Durante años, la testosterona ha sido considerada la hormona anabolizante por excelencia. Sin embargo, autores de la talla de Carmelo Bosco venían señalando que tal protagonismo quizá no era del todo merecido. Hoy se sabe que los principales efectos anabolizantes producidos a nivel muscular son motivados por las somatomedias y las hormonas de crecimiento (Kramer, 1992).
Pero entonces, ¿cuál es la influencia de la testosterona en la fuerza muscular?
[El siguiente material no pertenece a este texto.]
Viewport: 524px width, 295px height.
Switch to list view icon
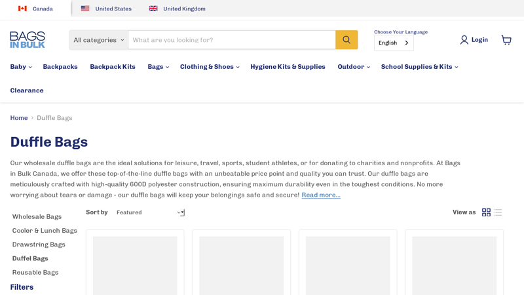click(x=498, y=212)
El aporte de las últimas investigaciones es revelador, ya que se ha observado una correlación muy alta entre la concentración de testosterona y la capacidad de desarrollar fuerza explosiva (Bosco, 2000)
Este nuevo enfoque, que parece de poca relevancia en el trabajo de campo, es fundamental para entender la maduración del sistema biológico y la diferencia que existe entre los sexos. Como veremos a continuación, este conocimiento es de suma utilidad a la hora de planificar el entrenamiento deportivo.
Al realizar una desarrollo ontogenético de la fuerza, vemos que la testosterona, producida en las gónadas masculinas, es responsable del crecimiento de los tejidos sexuales, la formación de esperma, el desarrollo de pelo y la estimulación de EPO, entre otras cosas. Pero sus efectos no terminan ahí, ya que en relación al desarrollo de la fuerza influye en todas las manifestaciones de carácter explosivo, gracias a que favorece la fenotipización de las fibras rápidas (Bleisch y col., 1984)
En otras palabras, no tiene sentido realizar trabajos de fuerza explosiva hasta tanto la testosterona no se haya manifestado de forma marcada en el organismo. Las formas de detectar la presencia de testosterona van desde examinar los genitales de nuestros alumnos (cosa que desaliento y no recomiendo por muchas razones) hasta observar cambios igualmente notorios, tales como crecimiento de pelos debajo de las axilas, cambios en la voz o incluso cierta agresividad.
Claro que también se puede echar mano a tests sencillos como el de “saltar y alcanzar”. Si a lo largo del tiempo hemos llevado un registro de los resultados, bastará con detectar un cambio cualitativo en el rendimiento para saber que dicho gesto, enmarcado en la categoría de los esfuerzos de fuerza explosiva, se ha visto favorecido por la aparición de la testosterona.